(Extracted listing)
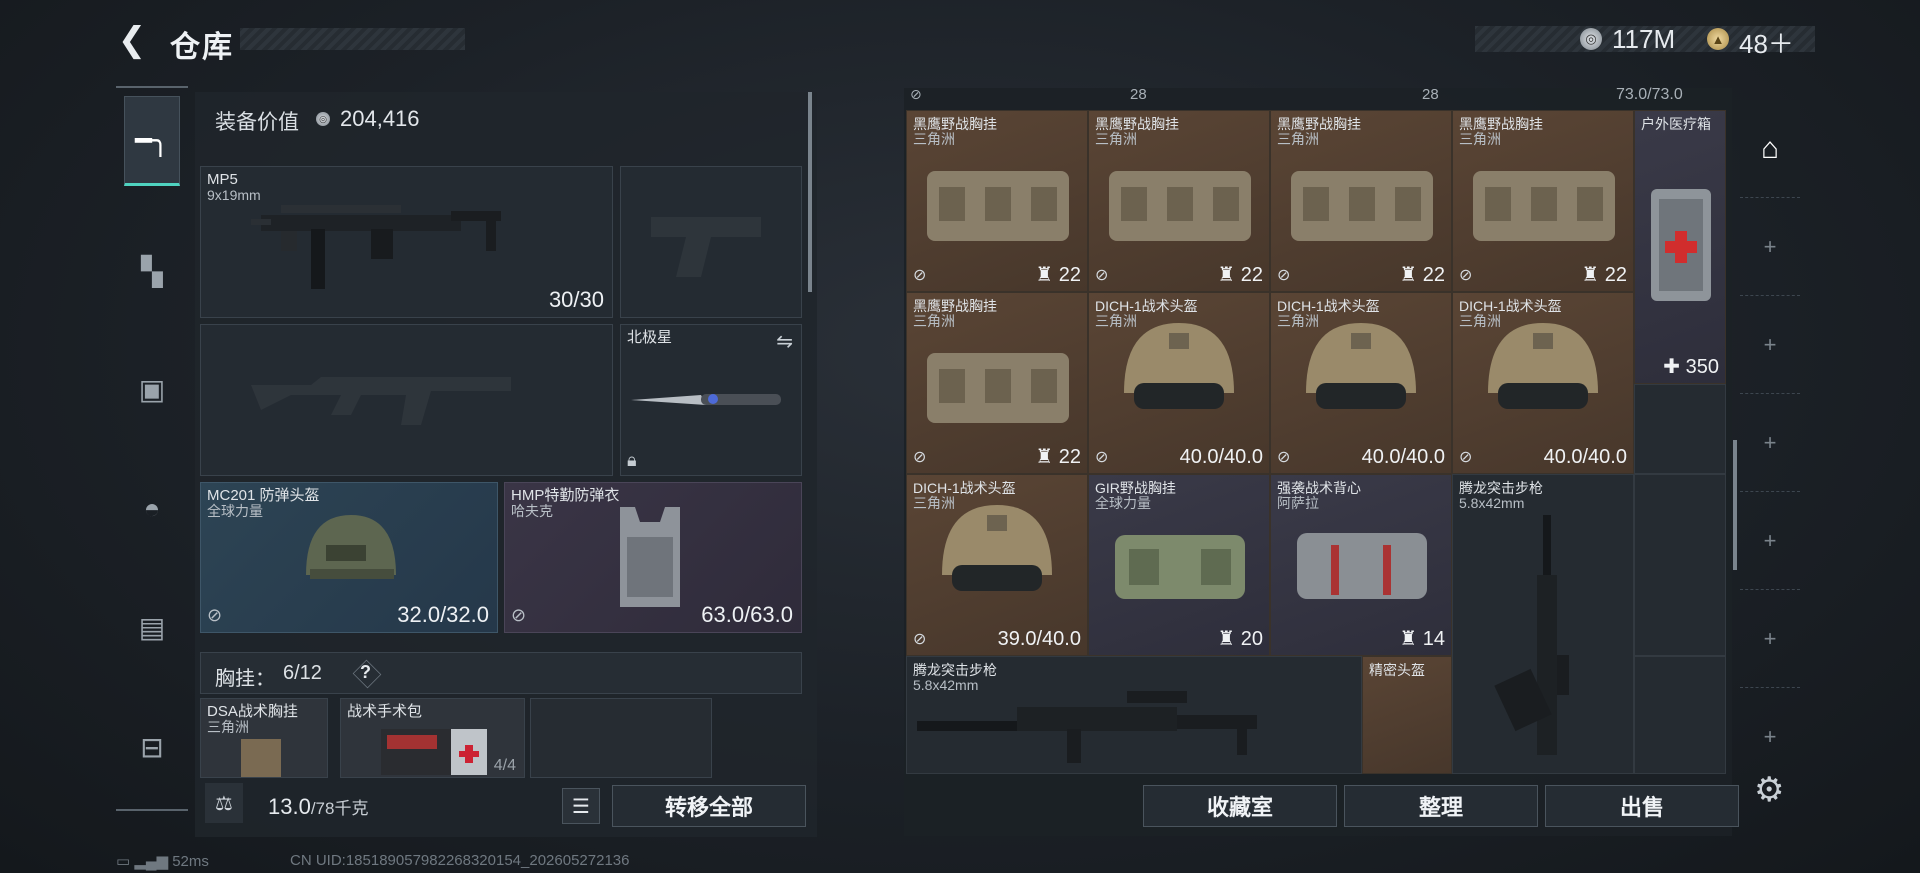  Describe the element at coordinates (1616, 275) in the screenshot. I see `item-count-value: 22` at that location.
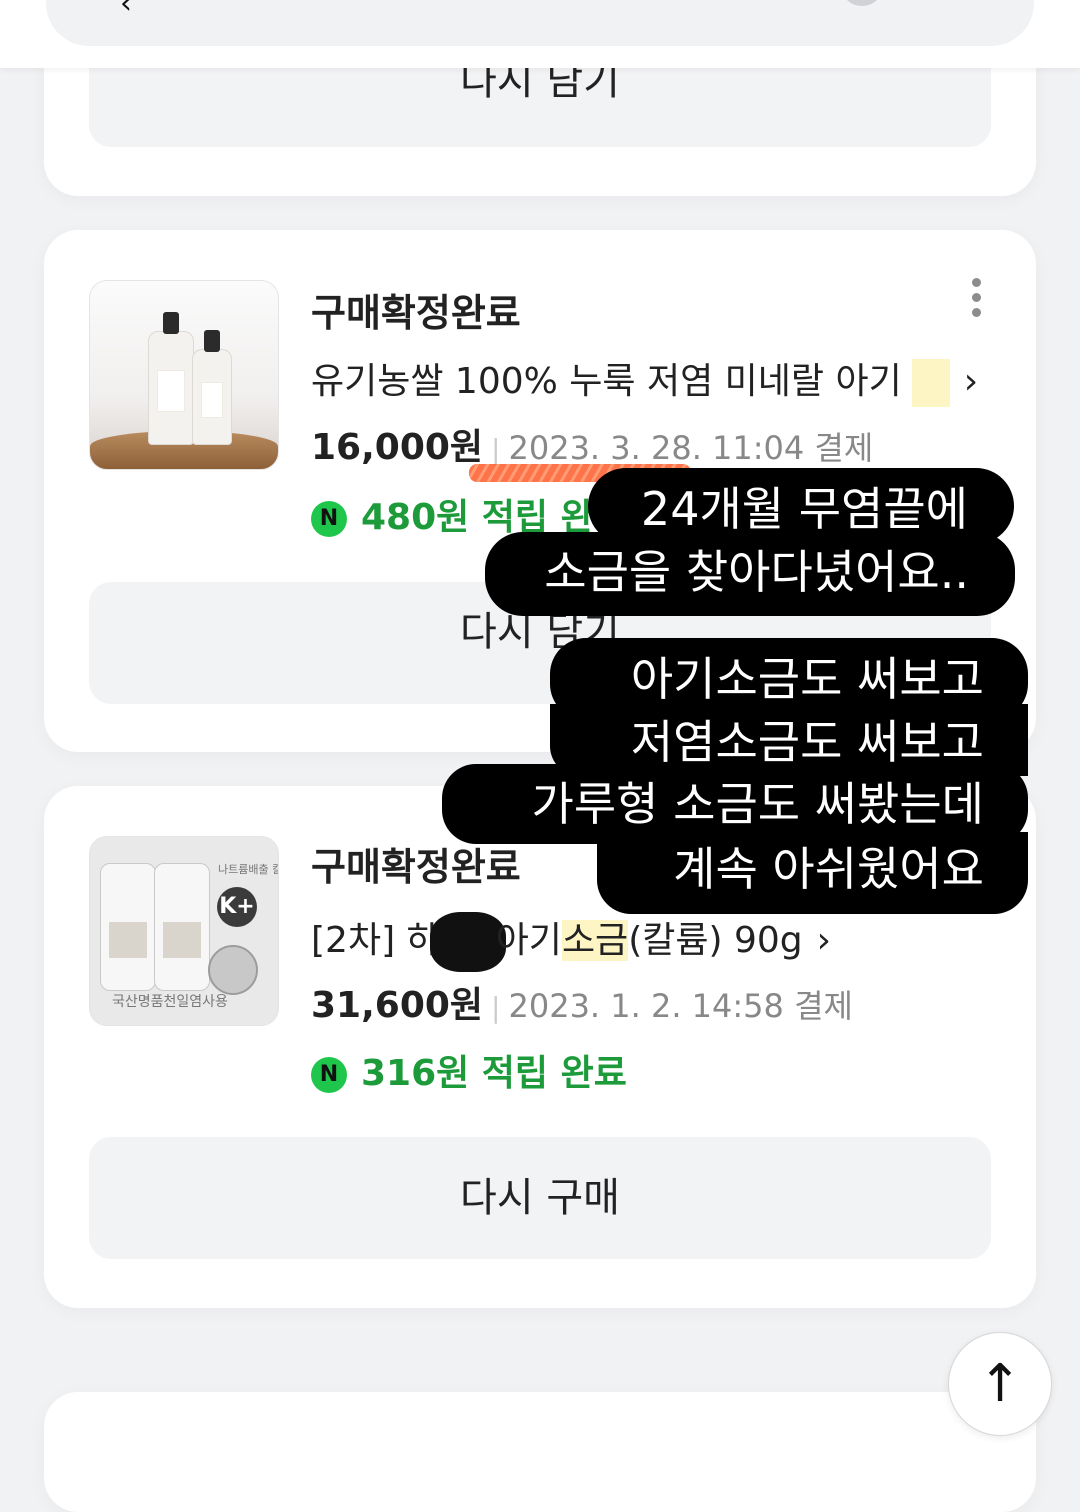 The image size is (1080, 1512). What do you see at coordinates (184, 931) in the screenshot?
I see `product-thumbnail: 나트륨배출 칼륨함유 K+ 국산명품천일염사용` at bounding box center [184, 931].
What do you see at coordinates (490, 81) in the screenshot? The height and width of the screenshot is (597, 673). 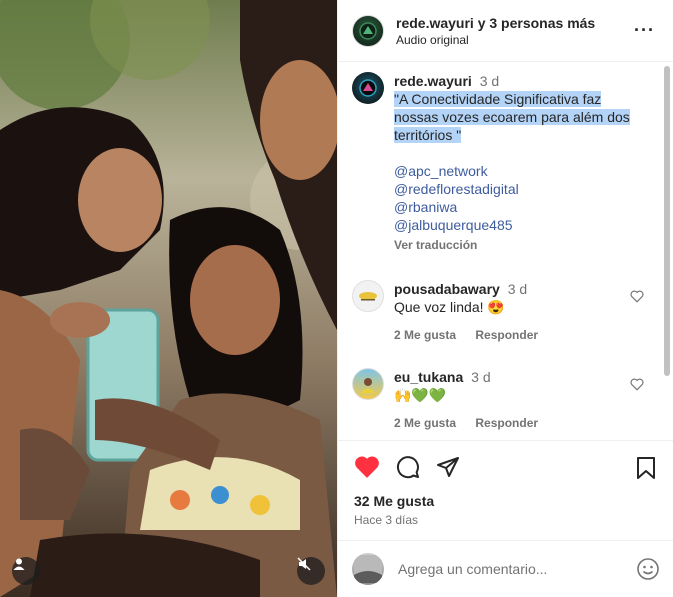 I see `caption-time: 3 d` at bounding box center [490, 81].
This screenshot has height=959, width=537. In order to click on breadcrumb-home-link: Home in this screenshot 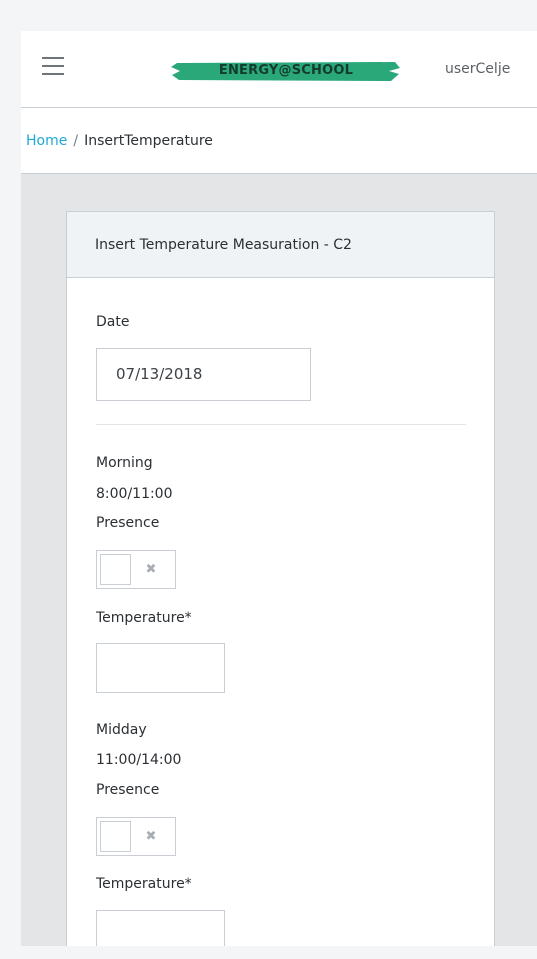, I will do `click(46, 141)`.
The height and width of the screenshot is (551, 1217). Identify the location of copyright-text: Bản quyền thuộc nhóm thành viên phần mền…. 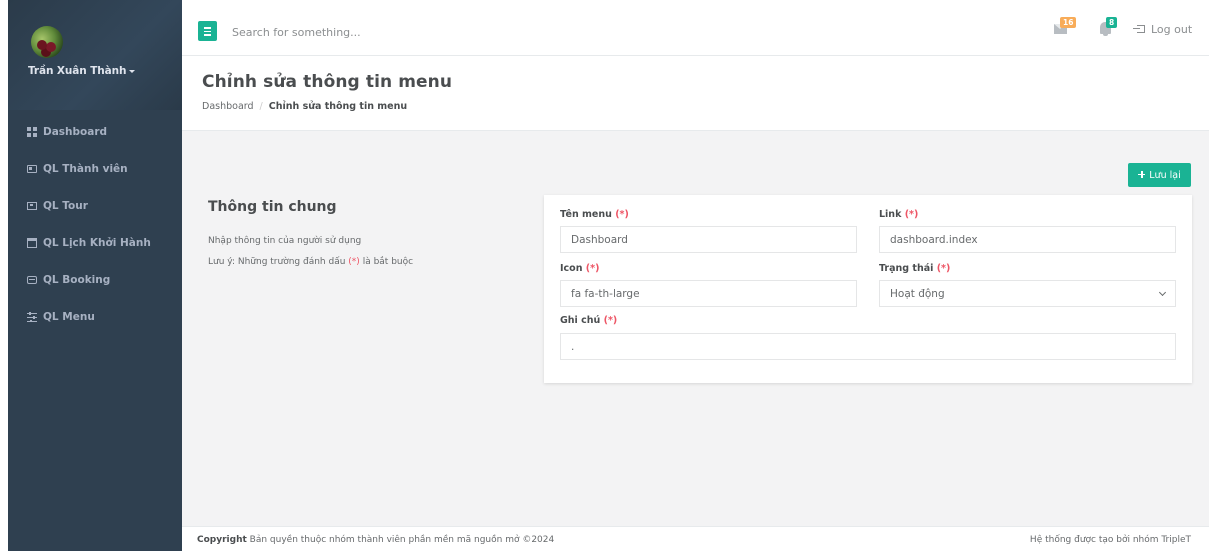
(402, 540).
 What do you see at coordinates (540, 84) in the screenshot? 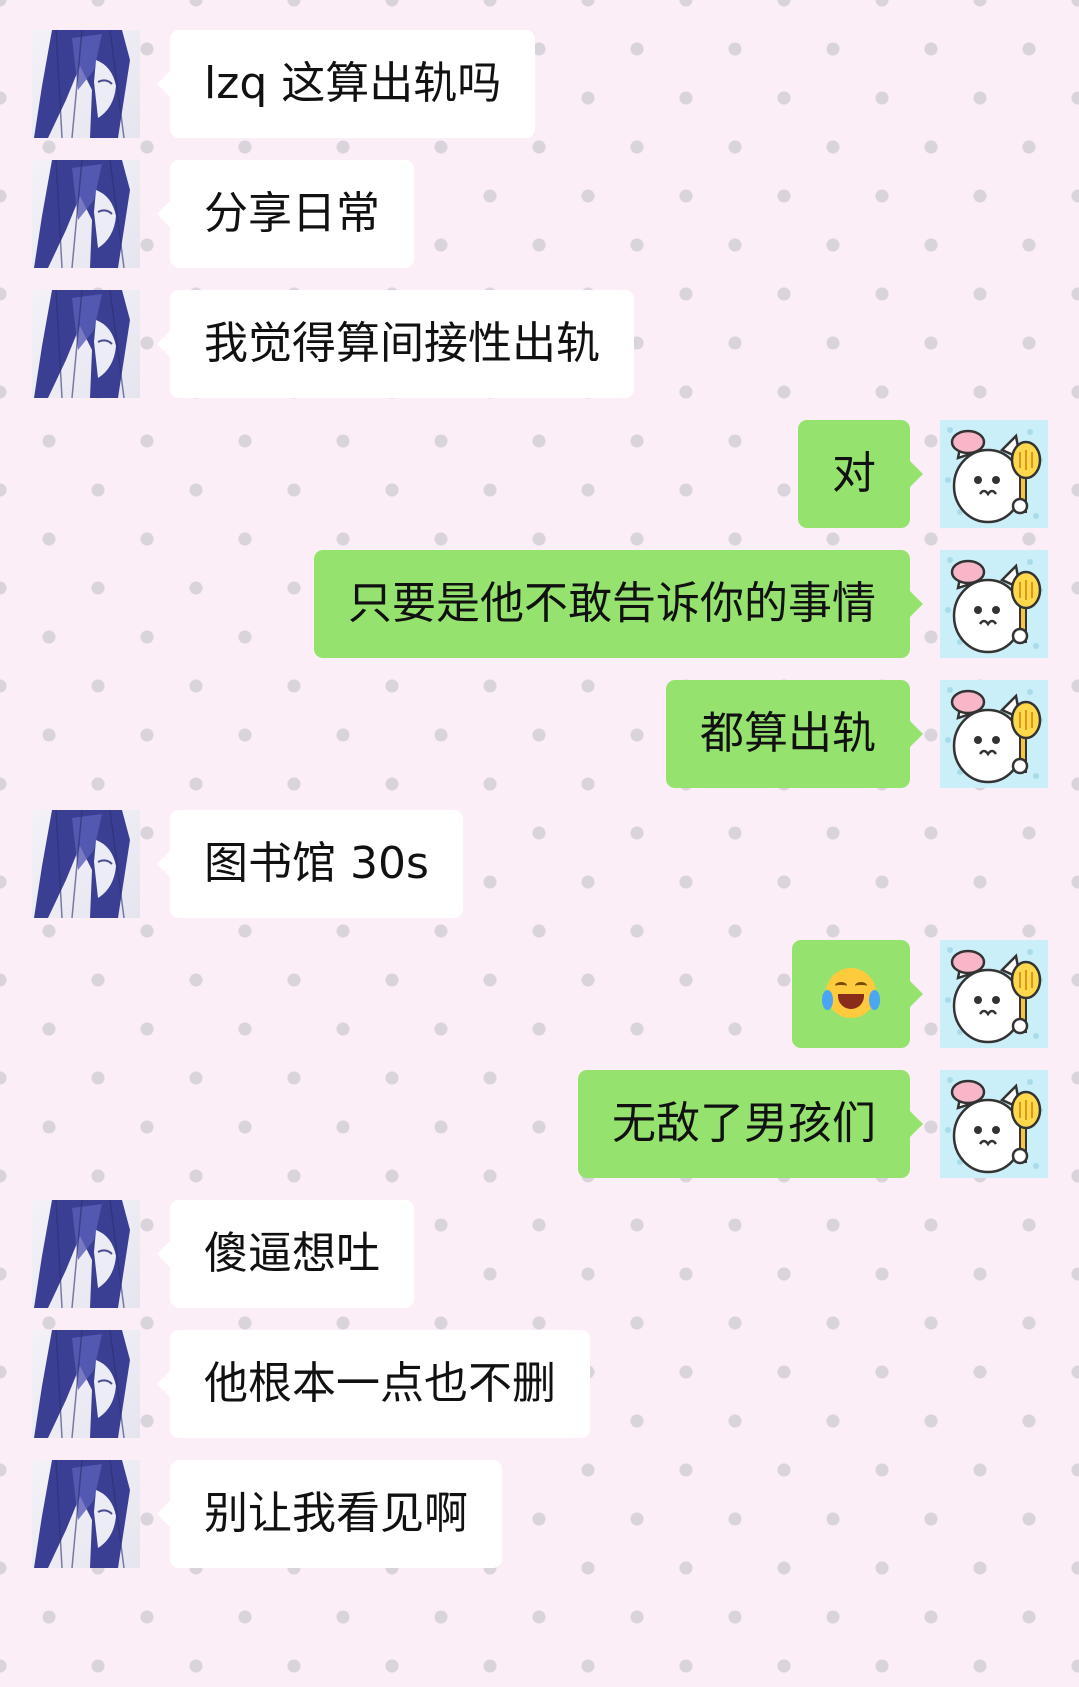
I see `message-row: lzq 这算出轨吗` at bounding box center [540, 84].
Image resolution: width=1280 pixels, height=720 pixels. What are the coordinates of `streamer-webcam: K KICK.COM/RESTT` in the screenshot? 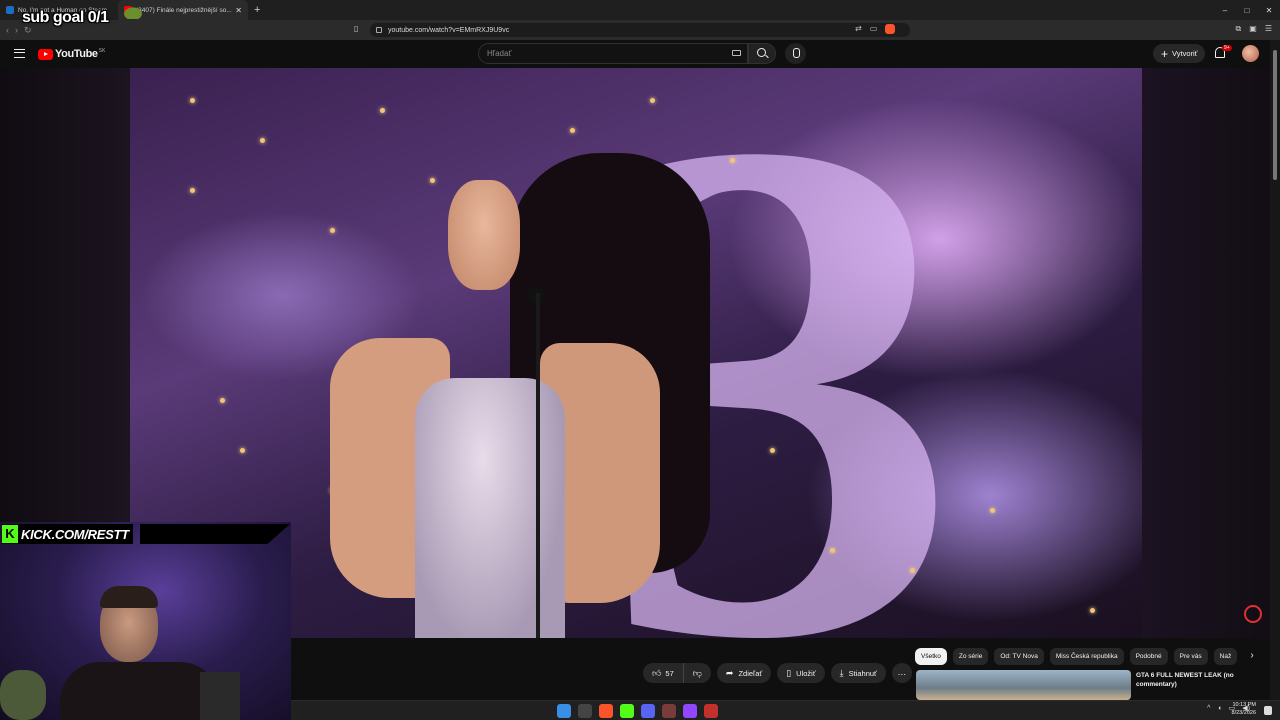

> _WHAT IS NEEDED_:
Please turn the stretch of the listing from the line containing "The height and width of the screenshot is (551, 1217)." through the end of the listing into a Markdown table with the columns Row and Line, skipping blank lines and leaving out the pictures.

> _TASK SOLUTION_:
| Row | Line |
|---|---|
| 1 | The height and width of the screenshot is (551, 1217). Identify the location of copyright-text: Bản quyền thuộc nhóm thành viên phần mền….  |
| 2 | (402, 540). |
| 3 |  What do you see at coordinates (540, 84) in the screenshot?  |
| 4 | I see `message-row: lzq 这算出轨吗` at bounding box center [540, 84]. |
| 5 | Image resolution: width=1280 pixels, height=720 pixels. What are the coordinates of `streamer-webcam: K KICK.COM/RESTT` in the screenshot?  |